Top of Records supplied

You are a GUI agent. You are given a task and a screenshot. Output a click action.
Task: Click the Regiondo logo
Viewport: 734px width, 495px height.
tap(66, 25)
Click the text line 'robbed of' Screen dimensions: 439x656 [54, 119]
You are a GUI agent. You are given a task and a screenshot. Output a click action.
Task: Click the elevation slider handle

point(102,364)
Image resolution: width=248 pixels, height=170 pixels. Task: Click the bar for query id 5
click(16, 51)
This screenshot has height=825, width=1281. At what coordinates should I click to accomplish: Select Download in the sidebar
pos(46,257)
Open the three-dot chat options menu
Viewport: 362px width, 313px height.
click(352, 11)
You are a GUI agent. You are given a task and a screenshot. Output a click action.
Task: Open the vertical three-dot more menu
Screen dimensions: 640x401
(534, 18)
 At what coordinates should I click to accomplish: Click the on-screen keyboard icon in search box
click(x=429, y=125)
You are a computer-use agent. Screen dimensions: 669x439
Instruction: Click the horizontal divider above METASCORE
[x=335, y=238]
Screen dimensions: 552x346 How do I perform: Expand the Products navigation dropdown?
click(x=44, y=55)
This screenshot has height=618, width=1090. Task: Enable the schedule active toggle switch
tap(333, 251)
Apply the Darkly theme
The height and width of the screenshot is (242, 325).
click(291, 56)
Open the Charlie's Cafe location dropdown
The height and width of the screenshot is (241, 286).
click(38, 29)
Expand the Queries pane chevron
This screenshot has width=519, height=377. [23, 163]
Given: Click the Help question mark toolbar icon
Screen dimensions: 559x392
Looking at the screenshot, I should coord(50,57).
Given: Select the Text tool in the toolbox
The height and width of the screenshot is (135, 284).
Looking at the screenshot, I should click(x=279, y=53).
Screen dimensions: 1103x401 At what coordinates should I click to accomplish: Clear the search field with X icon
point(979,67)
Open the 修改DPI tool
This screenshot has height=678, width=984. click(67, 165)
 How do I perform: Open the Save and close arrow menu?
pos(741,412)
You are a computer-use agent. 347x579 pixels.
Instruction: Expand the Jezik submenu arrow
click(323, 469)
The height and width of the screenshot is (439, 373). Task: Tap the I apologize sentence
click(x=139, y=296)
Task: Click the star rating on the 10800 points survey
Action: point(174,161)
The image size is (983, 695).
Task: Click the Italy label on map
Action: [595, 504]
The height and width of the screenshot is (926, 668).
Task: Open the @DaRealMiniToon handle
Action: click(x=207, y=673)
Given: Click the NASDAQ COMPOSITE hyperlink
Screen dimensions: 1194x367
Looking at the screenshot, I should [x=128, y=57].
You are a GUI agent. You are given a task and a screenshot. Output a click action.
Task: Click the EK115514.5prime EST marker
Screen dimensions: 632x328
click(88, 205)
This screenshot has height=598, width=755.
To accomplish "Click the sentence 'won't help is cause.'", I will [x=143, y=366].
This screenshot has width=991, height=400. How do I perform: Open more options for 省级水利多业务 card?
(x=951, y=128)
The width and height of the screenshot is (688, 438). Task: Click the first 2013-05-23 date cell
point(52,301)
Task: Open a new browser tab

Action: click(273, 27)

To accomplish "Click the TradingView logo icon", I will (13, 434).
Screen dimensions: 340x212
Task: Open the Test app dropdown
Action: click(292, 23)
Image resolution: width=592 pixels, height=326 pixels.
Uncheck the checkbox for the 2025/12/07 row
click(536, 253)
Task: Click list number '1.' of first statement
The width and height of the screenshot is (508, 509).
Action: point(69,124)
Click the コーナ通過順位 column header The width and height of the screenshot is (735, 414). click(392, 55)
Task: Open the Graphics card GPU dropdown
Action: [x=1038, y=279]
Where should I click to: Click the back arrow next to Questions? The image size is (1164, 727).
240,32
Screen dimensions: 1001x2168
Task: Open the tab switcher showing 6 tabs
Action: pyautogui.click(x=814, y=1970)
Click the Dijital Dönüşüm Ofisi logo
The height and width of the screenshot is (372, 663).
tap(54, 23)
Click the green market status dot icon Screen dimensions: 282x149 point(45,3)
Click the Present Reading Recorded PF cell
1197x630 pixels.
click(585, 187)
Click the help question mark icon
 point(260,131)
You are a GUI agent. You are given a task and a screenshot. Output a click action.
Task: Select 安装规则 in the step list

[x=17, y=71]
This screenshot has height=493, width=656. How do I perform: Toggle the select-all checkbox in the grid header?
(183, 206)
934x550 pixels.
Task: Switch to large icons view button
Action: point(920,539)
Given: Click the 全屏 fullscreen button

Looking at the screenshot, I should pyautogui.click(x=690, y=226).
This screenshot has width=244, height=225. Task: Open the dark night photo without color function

Bottom of Records supplied

◆ Work to complete
The entries above are to be transcribed in full and without error.

◆ Output of the exercise
You are a GUI agent. You are given a task and a screenshot. Output a click action.
Task: Click the Regiondo logo
Viewport: 734px width, 495px height.
tap(66, 25)
Click the text line 'robbed of' Screen dimensions: 439x656 [54, 119]
You are a GUI agent. You are given a task and a screenshot. Output a click action.
Task: Click the elevation slider handle

point(102,364)
Image resolution: width=248 pixels, height=170 pixels. Task: Click the bar for query id 5
click(16, 51)
This screenshot has height=825, width=1281. At what coordinates should I click to accomplish: Select Download in the sidebar
pos(46,257)
Open the three-dot chat options menu
Viewport: 362px width, 313px height.
click(352, 11)
You are a GUI agent. You are given a task and a screenshot. Output a click action.
Task: Open the vertical three-dot more menu
Screen dimensions: 640x401
(534, 18)
 At what coordinates should I click to accomplish: Click the on-screen keyboard icon in search box
click(x=429, y=125)
You are a computer-use agent. Screen dimensions: 669x439
Instruction: Click the horizontal divider above METASCORE
[x=335, y=238]
Screen dimensions: 552x346 How do I perform: Expand the Products navigation dropdown?
click(x=44, y=55)
This screenshot has height=618, width=1090. Task: Enable the schedule active toggle switch
tap(333, 251)
Apply the Darkly theme
The height and width of the screenshot is (242, 325).
click(291, 56)
Open the Charlie's Cafe location dropdown
The height and width of the screenshot is (241, 286).
click(38, 29)
Expand the Queries pane chevron
This screenshot has width=519, height=377. [23, 163]
Given: Click the Help question mark toolbar icon
Screen dimensions: 559x392
Looking at the screenshot, I should coord(50,57).
Given: Select the Text tool in the toolbox
The height and width of the screenshot is (135, 284).
Looking at the screenshot, I should click(x=279, y=53).
Screen dimensions: 1103x401 At what coordinates should I click to accomplish: Clear the search field with X icon
point(979,67)
Open the 修改DPI tool
This screenshot has height=678, width=984. click(67, 165)
 How do I perform: Open the Save and close arrow menu?
pos(741,412)
You are a computer-use agent. 347x579 pixels.
Instruction: Expand the Jezik submenu arrow
click(323, 469)
The height and width of the screenshot is (439, 373). Task: Tap the I apologize sentence
click(x=139, y=296)
Task: Click the star rating on the 10800 points survey
Action: point(174,161)
The image size is (983, 695).
Task: Click the Italy label on map
Action: [595, 504]
The height and width of the screenshot is (926, 668).
Task: Open the @DaRealMiniToon handle
Action: click(x=207, y=673)
Given: Click the NASDAQ COMPOSITE hyperlink
Screen dimensions: 1194x367
Looking at the screenshot, I should [x=128, y=57].
You are a GUI agent. You are given a task and a screenshot. Output a click action.
Task: Click the EK115514.5prime EST marker
Screen dimensions: 632x328
click(88, 205)
This screenshot has height=598, width=755.
To accomplish "Click the sentence 'won't help is cause.'", I will [x=143, y=366].
This screenshot has width=991, height=400. How do I perform: Open more options for 省级水利多业务 card?
(x=951, y=128)
The width and height of the screenshot is (688, 438). Task: Click the first 2013-05-23 date cell
point(52,301)
Task: Open a new browser tab

Action: click(273, 27)

To accomplish "Click the TradingView logo icon", I will (13, 434).
Screen dimensions: 340x212
Task: Open the Test app dropdown
Action: click(292, 23)
Image resolution: width=592 pixels, height=326 pixels.
Uncheck the checkbox for the 2025/12/07 row
click(536, 253)
Task: Click list number '1.' of first statement
The width and height of the screenshot is (508, 509).
Action: point(69,124)
Click the コーナ通過順位 column header The width and height of the screenshot is (735, 414). click(392, 55)
Task: Open the Graphics card GPU dropdown
Action: [x=1038, y=279]
Where should I click to: Click the back arrow next to Questions? The image size is (1164, 727).
240,32
Screen dimensions: 1001x2168
Task: Open the tab switcher showing 6 tabs
Action: pyautogui.click(x=814, y=1970)
Click the Dijital Dönüşüm Ofisi logo
The height and width of the screenshot is (372, 663).
tap(54, 23)
Click the green market status dot icon Screen dimensions: 282x149 point(45,3)
Click the Present Reading Recorded PF cell
1197x630 pixels.
click(585, 187)
Click the help question mark icon
 point(260,131)
You are a GUI agent. You are given a task and a screenshot. Output a click action.
Task: Select 安装规则 in the step list

[x=17, y=71]
This screenshot has height=493, width=656. How do I perform: Toggle the select-all checkbox in the grid header?
(183, 206)
934x550 pixels.
Task: Switch to large icons view button
Action: point(920,539)
Given: Click the 全屏 fullscreen button

Looking at the screenshot, I should pyautogui.click(x=690, y=226).
This screenshot has width=244, height=225. Task: Open the dark night photo without color function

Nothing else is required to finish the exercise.